Para o STE, as últimas modificações apresentadas pelo Governo à proposta de lei sobre as pensões são apenas «alterações de pormenor» e «pouco significativas» face ao que está em cima da mesa, e que é um corte de pensões.

O STE «equaciona» assim pedir mais uma reunião de negociação suplementar. «Sobretudo há da parte do STE a convicção de que é necessário desmontar esta dita convergência e colocar em cima da mesa a iniquidade daquilo que se esta a propor», disse Helena Rodrigues, lamentando que o executivo de Passos Coelho, tenha «mais uma vez» escolhido este grupo de trabalhadores e aposentados para resolver os problemas orçamentais.

Questionada sobre a alternativa de um aumento de impostos, que o Governo diz na proposta querer evitar com o corte de pensões, Helena Rodrigues considera que se tratam apenas de «desculpas».

«É o Governo que tem que resolver a questão orçamental e devem ser todos os portugueses a contribuir para esta solução», sublinhou.

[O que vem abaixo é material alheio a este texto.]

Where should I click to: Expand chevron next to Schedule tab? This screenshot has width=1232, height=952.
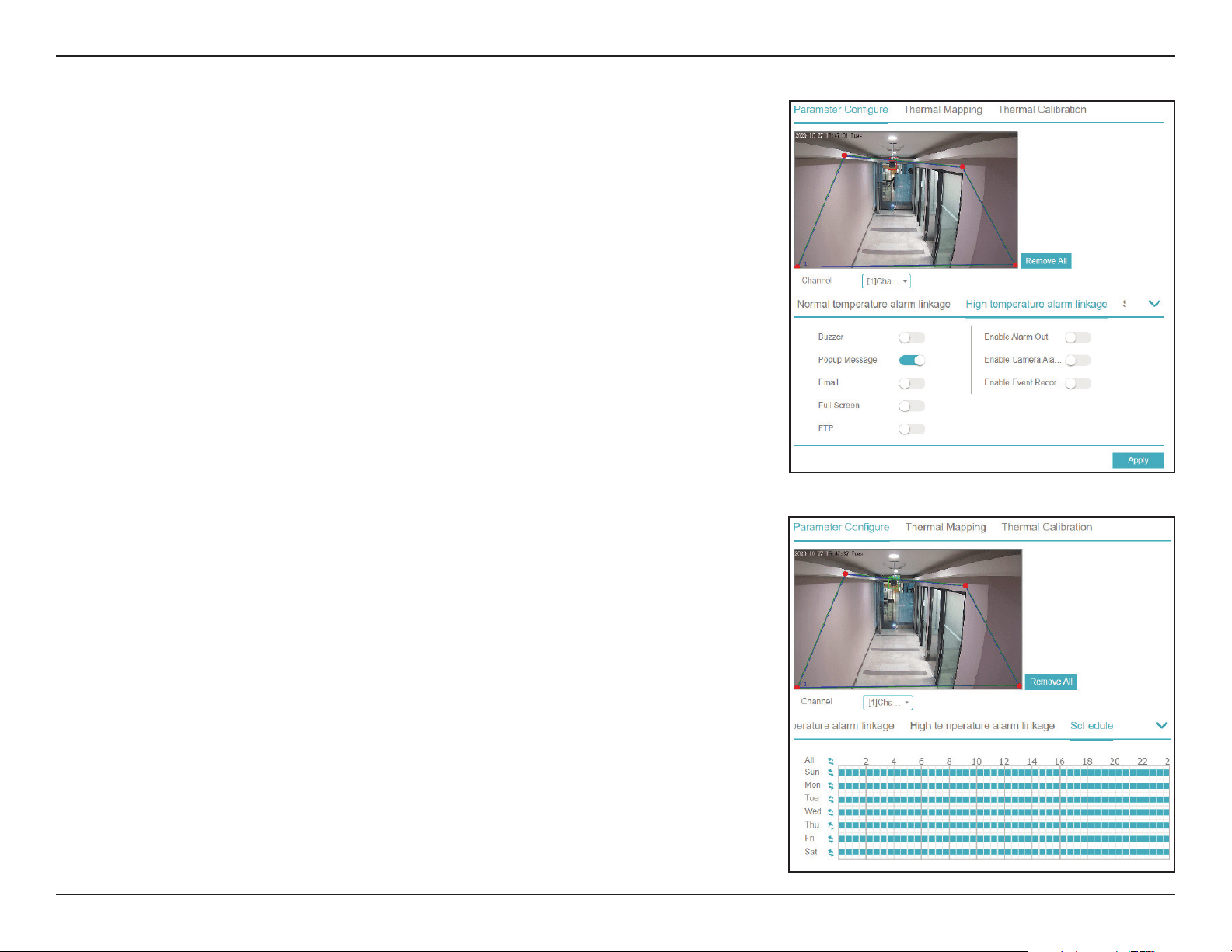click(x=1161, y=725)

Depois de uma primeira proposta enviada aos sindicatos, no início de agosto, na segunda-feira saiu do Ministério das Finanças uma nova versão da legislação que o Governo quer ver aprovada que mantém, no essencial, a versão inicial do diploma, designadamente, o corte de 10% para os atuais pensionistas do setor público.

O Governo aumenta, no entanto, o valor a partir do qual os pensionistas de sobrevivência levam um corte de 10%.

De acordo com a nova proposta, os pensionistas de sobrevivência que recebem menos que o valor do Indexante de apoios Sociais (IAS), 419,23 euros, não serão abrangidos pelos cortes.

Esta é a principal novidade da nova versão do projeto de lei que o secretário de Estado da Administração Pública tem estado a negociar com as estruturas sindicais do setor já que antes apenas as pensões de sobrevivência abaixo dos 300 euros é que escapavam a este corte. Para as restantes pensões, o limite de 600 euros mantém-se.

Além da diferenciação em função do valor da pensão, a proposta do Governo diferencia ainda os cortes em função da idade dos beneficiários da Caixa Geral de Aposentações, protegendo de forma progressiva os pensionistas acima dos 75 anos.